The required result is each line of the entries below containing the string "will".

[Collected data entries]
- Opening Delimiter -
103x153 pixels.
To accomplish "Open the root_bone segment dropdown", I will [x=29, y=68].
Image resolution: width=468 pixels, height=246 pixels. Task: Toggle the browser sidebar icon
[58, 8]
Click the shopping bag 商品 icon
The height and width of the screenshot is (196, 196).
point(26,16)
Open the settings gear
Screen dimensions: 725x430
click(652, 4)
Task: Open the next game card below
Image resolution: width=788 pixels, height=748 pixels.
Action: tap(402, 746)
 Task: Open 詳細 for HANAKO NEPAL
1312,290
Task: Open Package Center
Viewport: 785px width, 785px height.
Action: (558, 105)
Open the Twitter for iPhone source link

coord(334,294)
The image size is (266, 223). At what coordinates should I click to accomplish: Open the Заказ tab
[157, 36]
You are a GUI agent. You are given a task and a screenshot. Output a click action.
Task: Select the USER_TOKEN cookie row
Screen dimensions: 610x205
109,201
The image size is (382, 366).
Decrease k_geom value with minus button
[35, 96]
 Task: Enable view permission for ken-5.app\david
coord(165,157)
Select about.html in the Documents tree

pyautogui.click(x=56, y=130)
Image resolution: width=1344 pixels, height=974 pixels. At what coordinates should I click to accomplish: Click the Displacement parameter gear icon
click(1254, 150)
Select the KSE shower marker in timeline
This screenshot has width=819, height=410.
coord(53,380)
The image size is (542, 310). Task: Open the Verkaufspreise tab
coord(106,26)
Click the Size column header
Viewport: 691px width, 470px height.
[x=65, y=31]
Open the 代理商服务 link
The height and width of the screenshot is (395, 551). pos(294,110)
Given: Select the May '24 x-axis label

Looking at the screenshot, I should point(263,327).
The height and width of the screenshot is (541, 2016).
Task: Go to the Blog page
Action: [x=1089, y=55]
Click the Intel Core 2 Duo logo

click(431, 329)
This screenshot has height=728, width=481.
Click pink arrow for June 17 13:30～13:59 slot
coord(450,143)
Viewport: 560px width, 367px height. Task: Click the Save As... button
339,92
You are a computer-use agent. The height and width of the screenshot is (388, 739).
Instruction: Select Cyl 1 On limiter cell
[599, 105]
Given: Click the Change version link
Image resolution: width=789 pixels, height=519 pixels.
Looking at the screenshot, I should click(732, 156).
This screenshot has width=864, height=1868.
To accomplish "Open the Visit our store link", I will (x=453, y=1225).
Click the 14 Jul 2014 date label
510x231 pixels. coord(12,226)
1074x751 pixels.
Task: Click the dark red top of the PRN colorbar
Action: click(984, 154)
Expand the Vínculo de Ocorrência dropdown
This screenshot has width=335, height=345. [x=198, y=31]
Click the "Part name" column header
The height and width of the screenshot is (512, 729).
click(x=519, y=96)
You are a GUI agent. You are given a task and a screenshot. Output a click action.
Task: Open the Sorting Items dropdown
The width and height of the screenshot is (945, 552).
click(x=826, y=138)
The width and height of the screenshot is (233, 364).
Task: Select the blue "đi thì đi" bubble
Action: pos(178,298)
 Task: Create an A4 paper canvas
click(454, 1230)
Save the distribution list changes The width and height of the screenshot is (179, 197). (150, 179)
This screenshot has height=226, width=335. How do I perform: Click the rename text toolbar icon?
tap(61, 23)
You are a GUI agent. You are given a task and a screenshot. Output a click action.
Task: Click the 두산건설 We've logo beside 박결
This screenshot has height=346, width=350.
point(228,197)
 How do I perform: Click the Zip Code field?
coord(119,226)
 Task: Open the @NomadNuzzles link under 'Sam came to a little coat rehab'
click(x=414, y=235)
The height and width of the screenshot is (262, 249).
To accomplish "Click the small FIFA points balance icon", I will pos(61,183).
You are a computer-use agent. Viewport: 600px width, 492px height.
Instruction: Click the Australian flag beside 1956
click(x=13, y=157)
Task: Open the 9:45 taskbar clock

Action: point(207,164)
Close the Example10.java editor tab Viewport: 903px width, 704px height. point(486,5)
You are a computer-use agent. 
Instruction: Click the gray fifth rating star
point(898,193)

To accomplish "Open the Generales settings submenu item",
- Closing Delimiter -
--- OUTPUT OF THE TASK ---
To accomplish "Open the root_bone segment dropdown", I will [x=29, y=68].
To accomplish "Open the Visit our store link", I will (x=453, y=1225).
To accomplish "Click the small FIFA points balance icon", I will pos(61,183).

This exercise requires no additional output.